Hello LangChain Team,
We are seeking guidance on reasoning transparency after migrating away from deprecated agent components in LangChain.
We are building a JSON-based navigation agent using LangChain v0.3.23 and LangGraph. Previously, the agent was implemented via create_json_agent, which internally relied on ZeroShotAgent. Since ZeroShotAgent has been deprecated, we are migrating to newer LangChain versions and adopting the newer create_agent framework.
Previous Behavior (ZeroShotAgent)
With ZeroShotAgent, the agent explicitly surfaced its step-by-step reasoning in a structured ReAct-style format:
- Thought – rationale for the current step
- Action – selected tool
- Action Input – input passed to the tool
- Observation – tool output
This provided clear visibility into:
- Why a specific tool was selected
- How intermediate decisions were made
- How the agent navigated the JSON structure step by step toward a final decision
Using LangGraph, we were able to stream and persist this reasoning reliably, even for medium to large JSON documents.

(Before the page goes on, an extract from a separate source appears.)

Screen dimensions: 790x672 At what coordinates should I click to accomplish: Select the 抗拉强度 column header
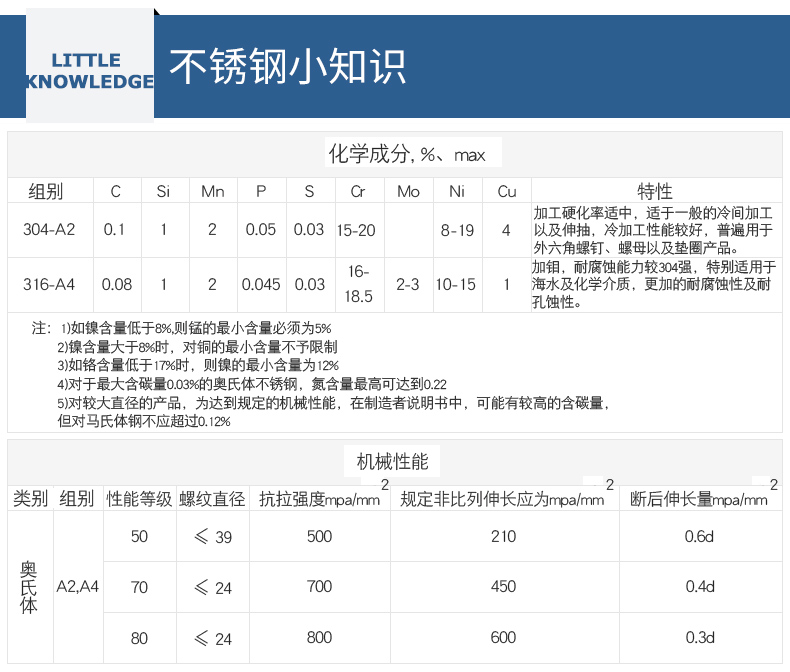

Current Behavior (create_agent)
After migrating to create_agent, we observe the following:
- For small JSON inputs, tool execution works correctly and produces the expected final output.
- Intermediate Thought / Action / Observation steps are no longer exposed by default.
- For medium and large JSON inputs, most intermediate reasoning steps are not surfaced.
- The cumulative output lacks step-level visibility into how decisions were made during JSON traversal.
At present, the final structured response and tool-level interactions (such as key access and tool inputs) are visible if we use streaming (astream); however, there is no insight into why specific keys were traversed, how conditions were evaluated or how decisions were reached.
Requirement
We are looking to restore the same level of reasoning transparency that existed with ZeroShotAgent, specifically:
- Visibility into Thoughts before each step
- Explicit Action and Action Input selection
- Observable tool outputs (Observations)
- A clear step-wise reasoning trace compatible with LangGraph streaming and logging
This level of transparency is critical for understanding why specific JSON keys or values are selected, as well as for debugging, auditing, and validation, particularly in complex JSON navigation workflows.
Questions
-
Is it possible to surface reasoning in the same
Thought → Action → Action Input → Observation format when usingcreate_agent? -
Are there architectural changes in
create_agentthat intentionally abstract away or limit this behavior? -
What is the recommended approach for designing agents with
create_agentwhile preserving step-level reasoning visibility, especially for larger JSON-based navigation use cases?
Any guidance or clarification would be greatly appreciated.
Thank you for your time and support.